Y en cuanto a la palabra y la política, el discurso ha rehuido tocar el nervio mismo de esa relación. ¿Acaso por lo que cita de Baudrillard de que “vivimos la era de la transpolitización, grado cero de lo que fue la política”? Nuestro académico resume, amargo: “Los métodos han cambiado por el auge de las tecnologías, pero los fines son los mismos: supresión de las libertades, aberrante culto al poderoso, guerra de eslóganes, distorsión de la historia, inoculación del miedo para amedrentar a los pueblos, exclusión de las minorías (las naciones indígenas, como siempre), dogmatismo, pensamiento único, corrupción, impunidad”.

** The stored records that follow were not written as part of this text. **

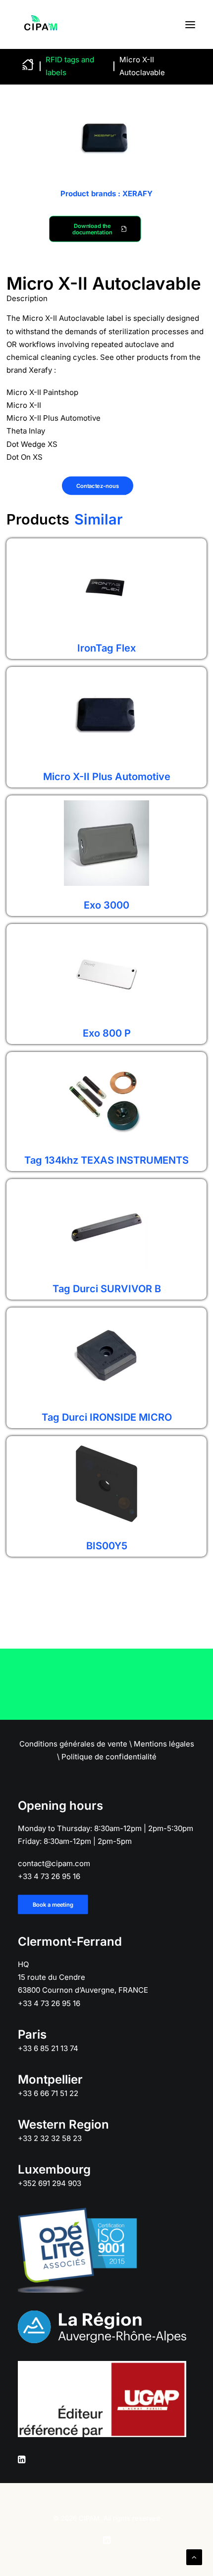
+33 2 (50, 2138)
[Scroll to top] (194, 2556)
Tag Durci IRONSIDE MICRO (107, 1417)
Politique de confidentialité (109, 1756)
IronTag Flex (106, 648)
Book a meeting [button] (53, 1904)
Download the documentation (92, 229)
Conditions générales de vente (73, 1743)
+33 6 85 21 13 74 (48, 2048)
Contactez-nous (97, 485)
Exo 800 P (107, 1033)
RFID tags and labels (70, 66)
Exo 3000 (106, 905)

Sí, todo ello lo vivimos. Y por eso todo ello plantea al lingüista, al semiólogo, al hermeneuta la fascinante cuestión de cómo se ha llegado a esto por la palabra. Jean-Pierre Faye lo mostró para el nazismo en las casi mil páginas de Théorie du récit, introduction aux langages totalitaires (París, 1972) (en español Los lenguajes totalitarios, Taurus, 1974).

Terminemos: nuestros tiempos posmodernos no están para sesiones como la de incorporación a la Academia del Hermano Miguel que duró más de cinco horas… Da pena no seguir este inquieto y brillante discurrir por lo que resta: el amor y el arte. ¡Cuánto hallazgo en esas páginas en las que se va cobrando sabidurías lo mismo de viejos maestros que de los pensadores más influyentes del presente: de Spinoza y Agustín de Hipona a Bataille, de Tomás de Aquino a Ortega y Cioran! Y los poetas. Siempre los poetas. Porque, como lo dice el académico con justeza, “en la poesía el sentido está imbricado a la palabra, es por sobre todo: Palabra. En el discurso religioso, científico, filosófico, político… el sentido está más allá del lenguaje”. Al decirlo, expresó la esencia de la palabra poética. Que no es solo la de poemas: ensayos como el que hemos escuchado son también palabra poética. Porque es la palabra a la que Marco Antonio Rodríguez consagra como “violación del tiempo”, y es la palabra de que se lamenta: “es perturbador que la palabra se haya desvanecido en el mundo hueco de lo light“.

A las huestes que combaten para devolver a la palabra su grandeza, siempre antigua y siempre nueva, se une esta noche nuestro nuevo académico. ¡Adelante!